## THINGS TO DO
1. From the Gulf oil leak post, output the text from "The Trump administration" up to and including "Gulf of Mexico.".
2. List every person and organization that the Gulf oil leak post names.

## GIVEN PASSAGE
= = = = = = =
Tuesday, October 23, 2018

Another Oil Disaster In The Gulf Is A Growing Threat

(Image is from The Washington Post.)

The Trump administration wants to substantially increase off-shore oil drilling on both the east and west coasts of the United States. That may sound good to some Americans, but they would not be aware of the problems being experienced in the Gulf of Mexico.

There is an oil leak in the Gulf that has been happening for about 14 years now, and it's growing worse because the company (Taylor Oil) has been unable to plug the leak. In fact, the leak will soon be a bigger ecological disaster than the BP Oil disaster.

Here's some of the report by Darryl Sears on this in The Washington Post:

An oil spill that has been quietly leaking millions of barrels into the Gulf of Mexico has gone unplugged for so long that it now verges on becoming one of the worst offshore disasters in U.S. history.
= = = = = = =
(Records excerpted from a collection)
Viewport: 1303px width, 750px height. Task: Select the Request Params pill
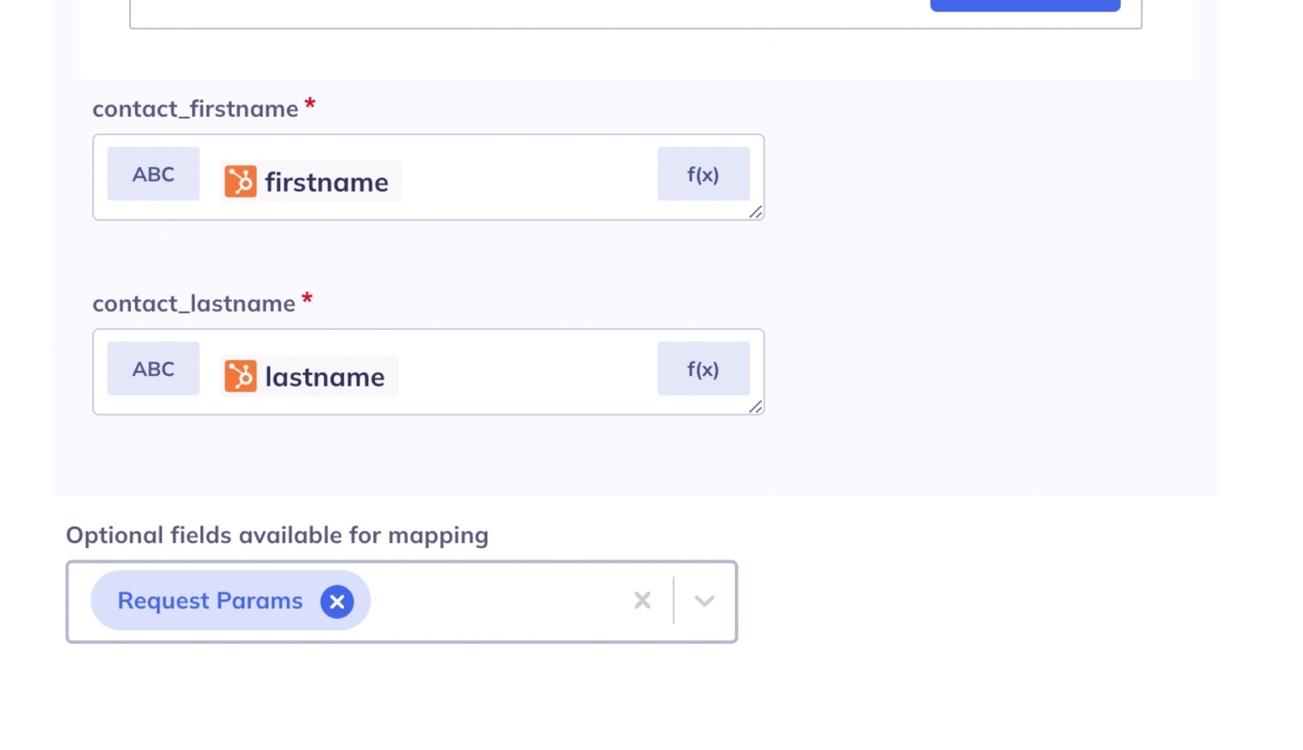(211, 601)
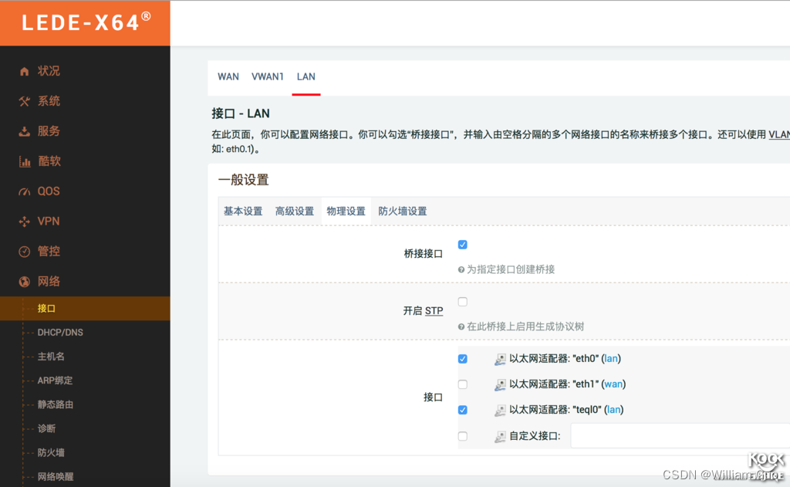This screenshot has width=790, height=487.
Task: Click the VPN sidebar icon
Action: [x=25, y=222]
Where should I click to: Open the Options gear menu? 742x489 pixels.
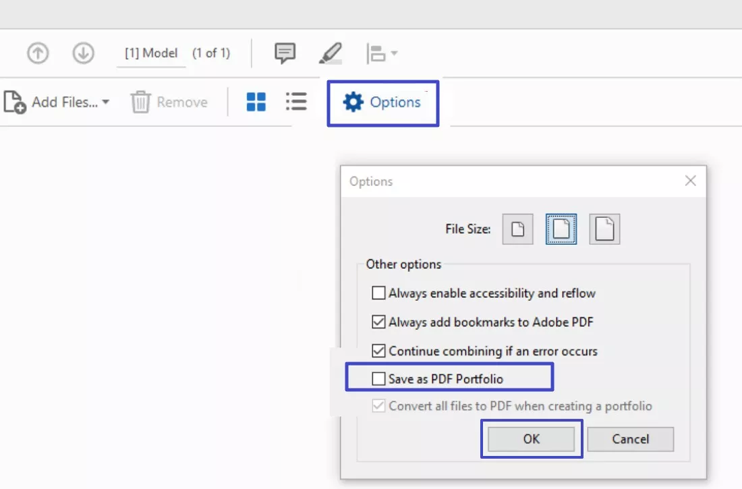(383, 102)
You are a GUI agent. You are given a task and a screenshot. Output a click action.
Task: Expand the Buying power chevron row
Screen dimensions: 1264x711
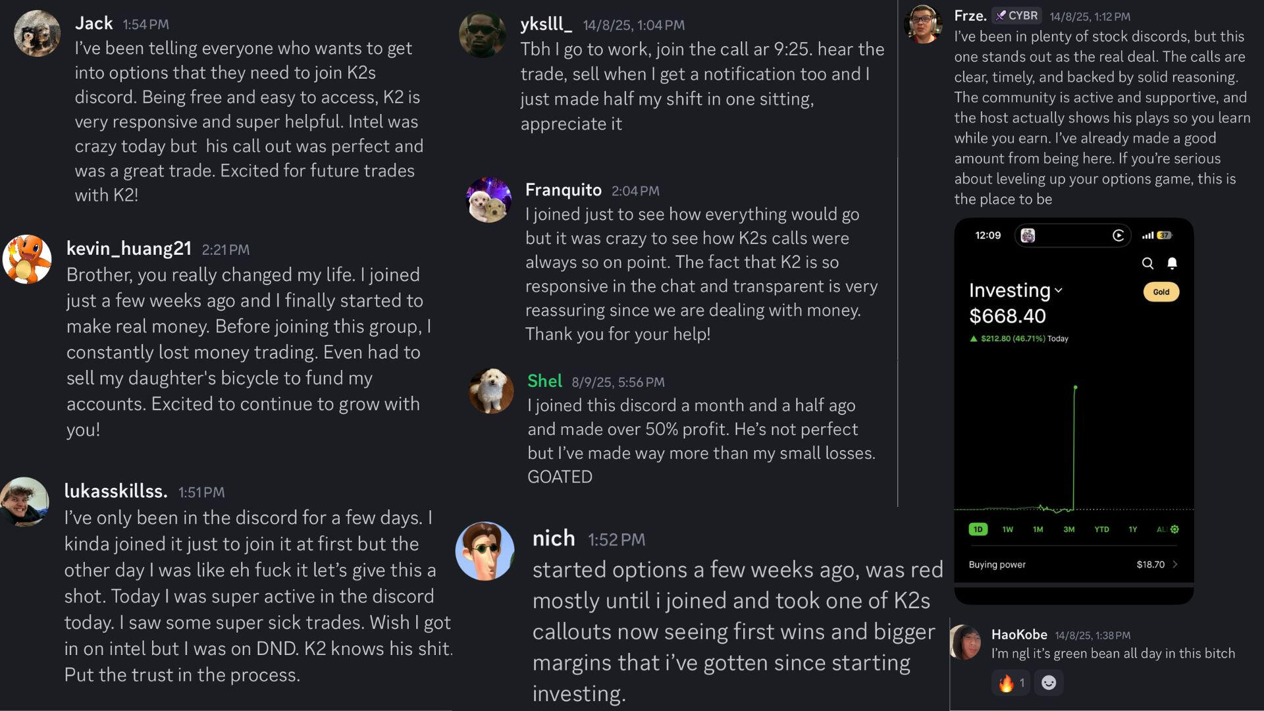click(x=1174, y=564)
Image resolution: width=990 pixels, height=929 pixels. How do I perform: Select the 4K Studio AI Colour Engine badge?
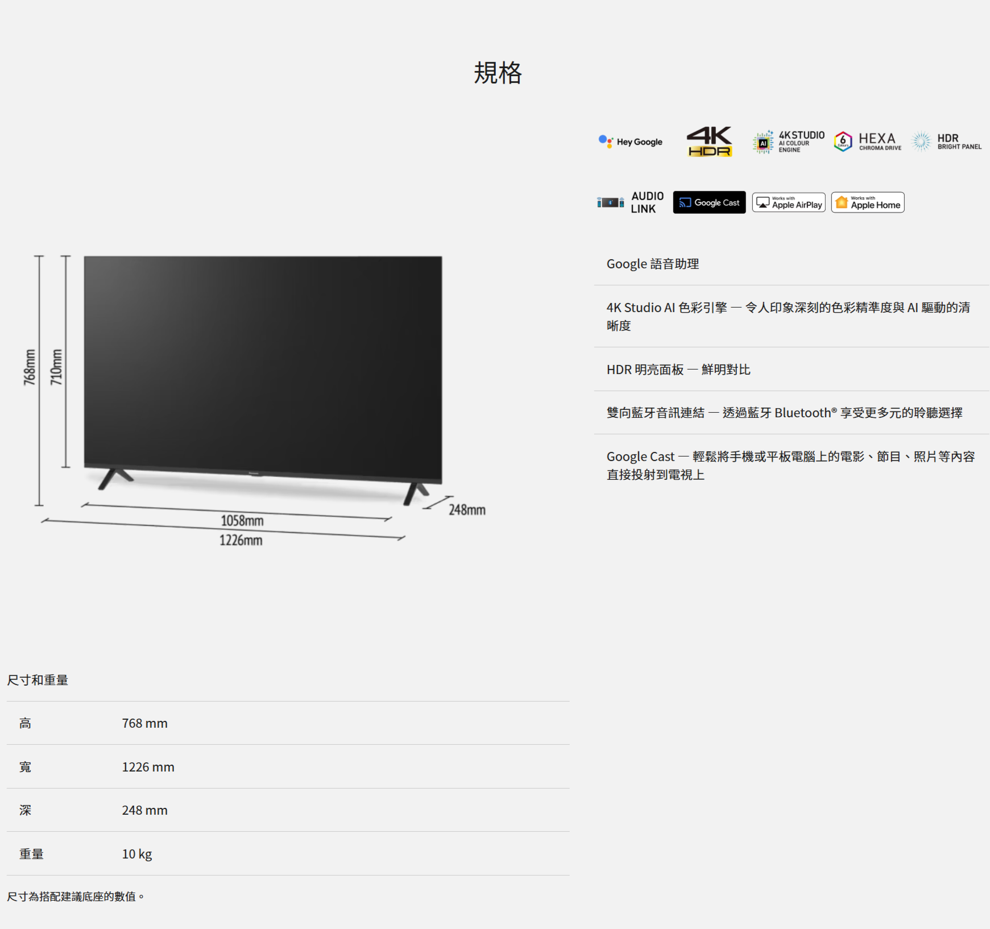point(788,142)
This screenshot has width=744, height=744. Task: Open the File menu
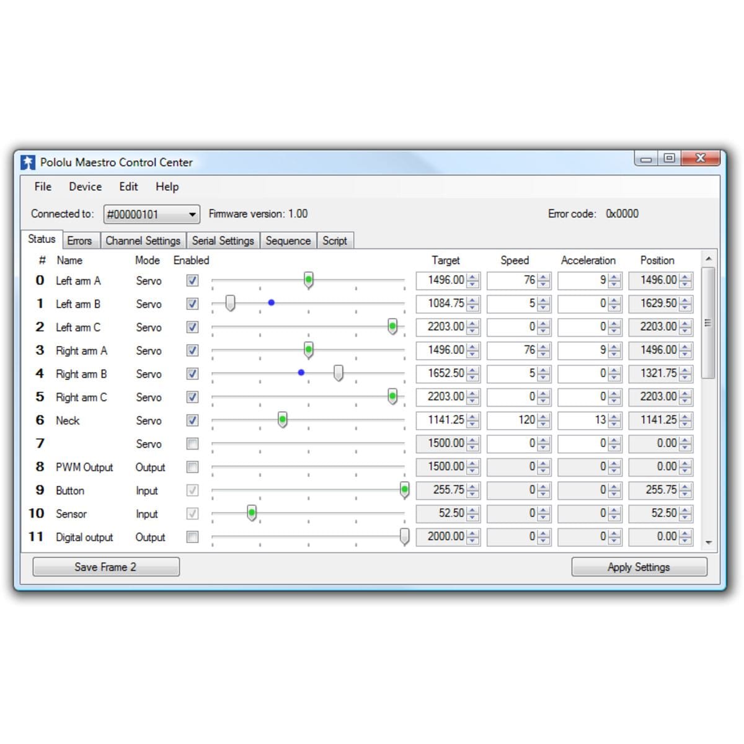tap(43, 187)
= = = = = = =
## ANSWERS GIVEN
1.
The Trump administration wants to substantially increase off-shore oil drilling on both the east and west coasts of the United States. That may sound good to some Americans, but they would not be aware of the problems being experienced in the Gulf of Mexico.

2.
- Trump administration
- Taylor Oil
- BP
- Darryl Sears
- The Washington Post